La decisión de feminizar la policía de tránsito devino en la modificación de la repartición de tareas entre los hombres y las mujeres en el seno de la PNP. En 2011, más del 90 % del personal de policía femenina se dedica a cuestiones de tránsito, no solamente en Lima, sino también dentro de las principales capitales departamentales.8 Asimismo, las comisarías de mujeres se multiplican y aumentan sus funciones, creando así una demanda más fuerte de mujeres policía, específicamente capacitadas para el tratamiento de la violencia doméstica. Hoy, se cuenta con numerosas comisarías de mujeres tanto en Lima como en las provincias, las cuales requieren de la colaboración entre el Ministerio del Interior, el de la Mujer y el de Poblaciones Vulnerables en el cuadro de una política nacional de lucha contra la violencia familiar. Por otra parte, rápidamente se generó un debate sobre el estatus de “subalternas”, que caracteriza al personal de policía femenino. Mientras se desarrollan estructuras en las cuales las mujeres policía representan la mayoría del personal, ellas continúan enfrentando límites en sus perspectivas de carrera, puesto que aún no pueden pretender ejercer su oficio como no sea en tanto que suboficiales.9 Sin embargo, en 1992, una decena de mujeres policía seleccionadas bajo criterios estrictos tuvieron oportunidad de ingresar en la academia de formación policial para oficiales, abriendo así una vía para las siguientes generaciones.10

Aunque en la práctica es discutible, la igualdad de género está formalizada dentro de la policía peruana. Las mujeres policía sientan su legitimidad dentro de la institución, especialmente apropiándose de tareas específicas. La división sexual del trabajo, que reserva a las mujeres a encargarse del tránsito y de la violencia familiar, continúa imponiéndose como norma en la policía y permite reproducir relaciones de poder desiguales entre los sexos. A pesar de ello, la concentración del personal de policía femenino dentro de las unidades específicas ha favorecido cierta transformación de la infraestructura y las prácticas, fenómenos que se observa particularmente en los Centros de Tránsito, cuarteles generales donde se reúne el personal de policía destinado al tránsito. Se trata de espacios a los que las mujeres policías pueden recurrir para obtener servicios de guardería (para aquellas que tienen hijos menores a cargo), donde tienen la posibilidad de cortarse el cabello o recibir un tratamiento estético, y disponen de dormitorios y regaderas, mientras que la utilización del gimnasio está reservada exclusivamente a ciertos días de la semana. Si bien la policía, en tanto que institución, se mantiene como un universo en el que dominan los valores masculinos, las mujeres han logrado acaparar un espacio que se ha vuelto propio y ganar cierta legitimidad ante los ojos de la sociedad civil, así como ante los de sus colegas hombres.

— Extracto de datos —

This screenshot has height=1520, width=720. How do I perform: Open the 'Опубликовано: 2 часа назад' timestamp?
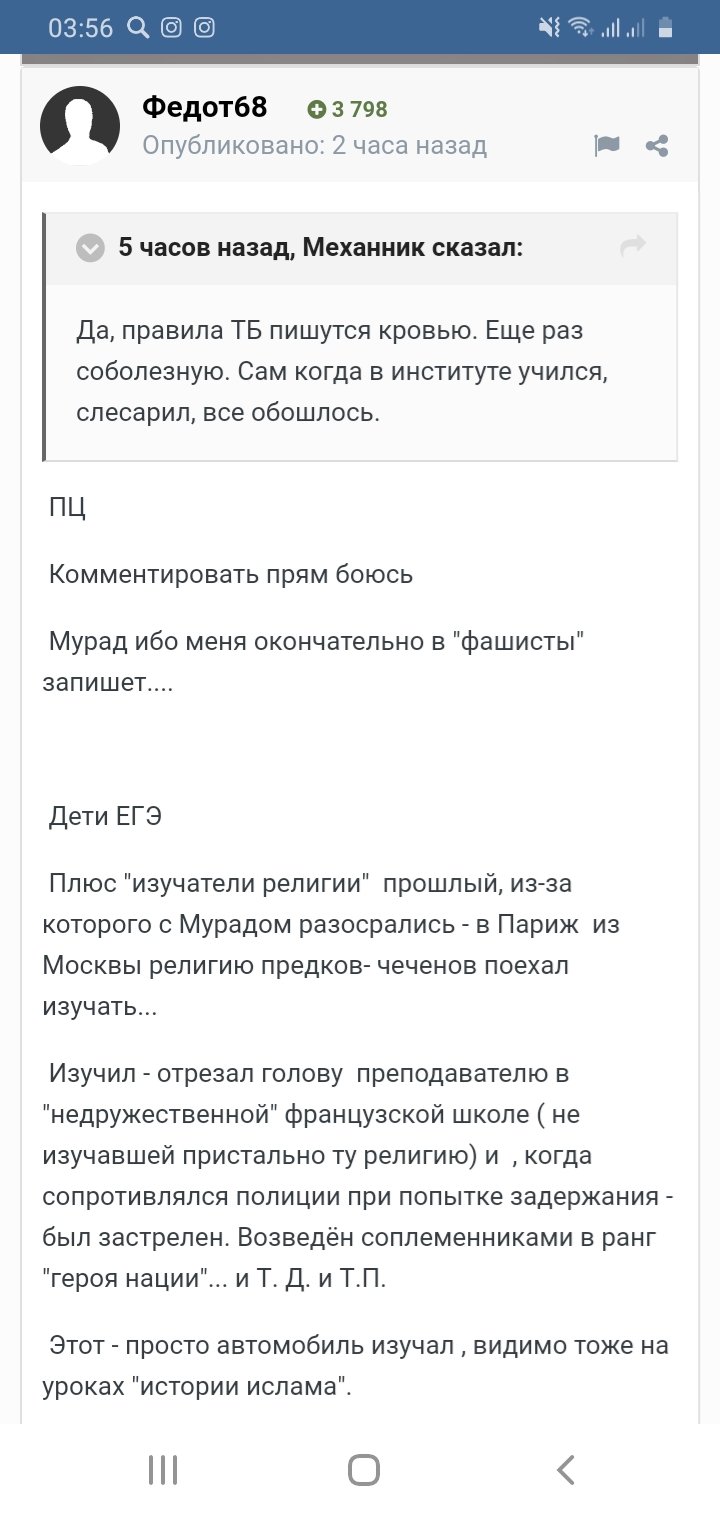click(x=314, y=146)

— Objetivo —
Responda estas preguntas sobre el texto acerca de las mujeres en la policía peruana:
(a) ¿Qué porcentaje del personal de policía femenina se dedicaba a cuestiones de tránsito en 2011?
(b) ¿En qué año una decena de mujeres policía ingresó en la academia de formación policial para oficiales?
(c) ¿Qué son los Centros de Tránsito?

— Ejercicio resuelto —
(a) Más del 90 %.
(b) En 1992.
(c) Son cuarteles generales donde se reúne el personal de policía destinado al tránsito.